- WORK ORDER
Search the data for the word "computer" and copy each line that has it.

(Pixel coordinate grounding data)
....
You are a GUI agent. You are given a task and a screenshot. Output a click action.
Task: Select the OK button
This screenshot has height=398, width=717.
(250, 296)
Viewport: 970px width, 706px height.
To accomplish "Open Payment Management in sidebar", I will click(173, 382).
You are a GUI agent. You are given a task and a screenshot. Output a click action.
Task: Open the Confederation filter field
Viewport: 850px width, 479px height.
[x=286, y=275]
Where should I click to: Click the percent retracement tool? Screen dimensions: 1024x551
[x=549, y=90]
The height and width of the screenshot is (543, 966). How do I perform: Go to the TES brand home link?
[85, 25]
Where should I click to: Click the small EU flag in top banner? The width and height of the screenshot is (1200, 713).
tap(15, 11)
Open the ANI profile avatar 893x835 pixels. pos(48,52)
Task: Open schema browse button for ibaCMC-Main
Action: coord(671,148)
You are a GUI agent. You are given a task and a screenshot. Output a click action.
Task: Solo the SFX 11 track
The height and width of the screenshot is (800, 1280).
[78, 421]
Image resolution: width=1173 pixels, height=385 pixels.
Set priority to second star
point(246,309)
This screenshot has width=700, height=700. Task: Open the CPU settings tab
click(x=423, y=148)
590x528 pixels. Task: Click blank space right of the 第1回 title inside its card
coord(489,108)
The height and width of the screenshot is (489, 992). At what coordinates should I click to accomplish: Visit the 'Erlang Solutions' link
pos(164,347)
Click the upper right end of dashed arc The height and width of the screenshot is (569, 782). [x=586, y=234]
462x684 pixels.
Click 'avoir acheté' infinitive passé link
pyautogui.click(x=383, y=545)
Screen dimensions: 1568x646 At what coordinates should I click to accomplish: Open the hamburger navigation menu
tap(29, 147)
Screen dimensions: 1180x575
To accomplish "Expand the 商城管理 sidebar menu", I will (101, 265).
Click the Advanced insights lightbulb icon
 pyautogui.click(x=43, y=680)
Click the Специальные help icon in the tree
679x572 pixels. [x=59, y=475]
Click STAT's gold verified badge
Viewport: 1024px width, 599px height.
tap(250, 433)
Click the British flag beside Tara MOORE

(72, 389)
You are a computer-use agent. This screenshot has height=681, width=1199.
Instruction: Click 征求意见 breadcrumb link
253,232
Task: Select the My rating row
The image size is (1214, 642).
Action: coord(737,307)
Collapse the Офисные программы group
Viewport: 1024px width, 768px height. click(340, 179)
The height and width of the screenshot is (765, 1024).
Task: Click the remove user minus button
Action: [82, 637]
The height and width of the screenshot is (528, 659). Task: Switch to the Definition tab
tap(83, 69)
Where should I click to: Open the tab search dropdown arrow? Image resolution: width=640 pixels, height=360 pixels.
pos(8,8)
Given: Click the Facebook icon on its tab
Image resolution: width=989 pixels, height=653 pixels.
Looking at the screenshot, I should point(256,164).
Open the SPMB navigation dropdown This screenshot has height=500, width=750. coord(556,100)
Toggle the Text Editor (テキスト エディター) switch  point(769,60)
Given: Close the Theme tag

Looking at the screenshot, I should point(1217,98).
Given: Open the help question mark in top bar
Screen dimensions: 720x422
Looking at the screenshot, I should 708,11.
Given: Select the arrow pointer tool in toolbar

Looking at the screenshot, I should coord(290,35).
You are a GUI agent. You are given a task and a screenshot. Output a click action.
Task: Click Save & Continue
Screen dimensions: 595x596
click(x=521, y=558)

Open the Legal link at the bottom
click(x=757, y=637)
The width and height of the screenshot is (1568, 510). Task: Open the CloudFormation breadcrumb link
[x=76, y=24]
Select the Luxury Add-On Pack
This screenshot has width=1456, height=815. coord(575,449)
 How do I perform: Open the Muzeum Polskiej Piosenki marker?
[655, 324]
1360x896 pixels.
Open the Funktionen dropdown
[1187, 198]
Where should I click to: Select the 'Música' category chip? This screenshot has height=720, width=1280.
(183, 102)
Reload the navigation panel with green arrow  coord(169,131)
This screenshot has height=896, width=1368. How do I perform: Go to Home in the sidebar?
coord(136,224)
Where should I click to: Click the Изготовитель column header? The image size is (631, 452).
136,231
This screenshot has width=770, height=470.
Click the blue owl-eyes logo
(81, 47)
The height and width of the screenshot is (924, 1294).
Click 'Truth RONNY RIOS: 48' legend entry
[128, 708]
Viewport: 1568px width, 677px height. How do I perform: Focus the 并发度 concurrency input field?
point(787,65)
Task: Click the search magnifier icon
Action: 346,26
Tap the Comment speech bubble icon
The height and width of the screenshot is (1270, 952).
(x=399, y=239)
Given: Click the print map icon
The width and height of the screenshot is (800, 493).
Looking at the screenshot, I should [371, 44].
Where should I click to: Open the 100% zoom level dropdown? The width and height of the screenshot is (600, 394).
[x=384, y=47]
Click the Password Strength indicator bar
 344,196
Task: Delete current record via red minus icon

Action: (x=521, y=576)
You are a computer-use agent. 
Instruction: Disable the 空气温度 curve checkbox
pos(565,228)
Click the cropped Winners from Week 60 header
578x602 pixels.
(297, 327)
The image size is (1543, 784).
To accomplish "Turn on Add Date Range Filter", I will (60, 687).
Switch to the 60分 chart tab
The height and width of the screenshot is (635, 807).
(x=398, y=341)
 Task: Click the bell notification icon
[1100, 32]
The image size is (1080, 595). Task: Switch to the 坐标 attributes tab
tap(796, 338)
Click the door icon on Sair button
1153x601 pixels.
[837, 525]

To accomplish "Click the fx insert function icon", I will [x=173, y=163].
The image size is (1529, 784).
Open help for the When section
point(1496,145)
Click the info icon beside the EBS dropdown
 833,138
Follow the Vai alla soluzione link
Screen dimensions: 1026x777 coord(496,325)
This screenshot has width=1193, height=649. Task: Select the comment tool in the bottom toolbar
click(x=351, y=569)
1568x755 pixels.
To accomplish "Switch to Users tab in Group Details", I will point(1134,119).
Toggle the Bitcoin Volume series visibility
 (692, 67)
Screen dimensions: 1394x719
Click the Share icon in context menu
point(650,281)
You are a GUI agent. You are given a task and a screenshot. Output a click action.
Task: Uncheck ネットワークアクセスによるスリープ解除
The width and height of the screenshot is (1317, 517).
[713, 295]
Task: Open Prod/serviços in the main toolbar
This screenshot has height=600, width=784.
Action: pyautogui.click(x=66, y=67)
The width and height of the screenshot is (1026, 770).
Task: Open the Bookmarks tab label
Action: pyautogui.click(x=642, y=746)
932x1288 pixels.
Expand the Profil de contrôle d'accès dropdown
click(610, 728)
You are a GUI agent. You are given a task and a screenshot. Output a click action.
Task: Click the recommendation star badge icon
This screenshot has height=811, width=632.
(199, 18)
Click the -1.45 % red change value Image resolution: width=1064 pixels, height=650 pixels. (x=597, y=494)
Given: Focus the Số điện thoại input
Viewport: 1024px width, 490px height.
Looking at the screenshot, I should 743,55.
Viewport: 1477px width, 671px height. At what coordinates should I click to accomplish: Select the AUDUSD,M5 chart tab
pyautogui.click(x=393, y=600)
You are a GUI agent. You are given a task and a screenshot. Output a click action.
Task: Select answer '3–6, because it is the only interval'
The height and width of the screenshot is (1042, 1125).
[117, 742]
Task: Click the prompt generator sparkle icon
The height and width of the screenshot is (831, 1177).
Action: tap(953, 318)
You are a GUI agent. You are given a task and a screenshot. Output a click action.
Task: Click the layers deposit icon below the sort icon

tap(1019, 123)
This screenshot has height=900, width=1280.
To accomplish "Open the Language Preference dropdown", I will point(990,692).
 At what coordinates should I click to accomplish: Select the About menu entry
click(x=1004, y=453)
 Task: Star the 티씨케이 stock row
....
- WRITTEN REPLY
You are a computer-use agent. This screenshot has height=681, width=1199.
You are a computer-use agent. 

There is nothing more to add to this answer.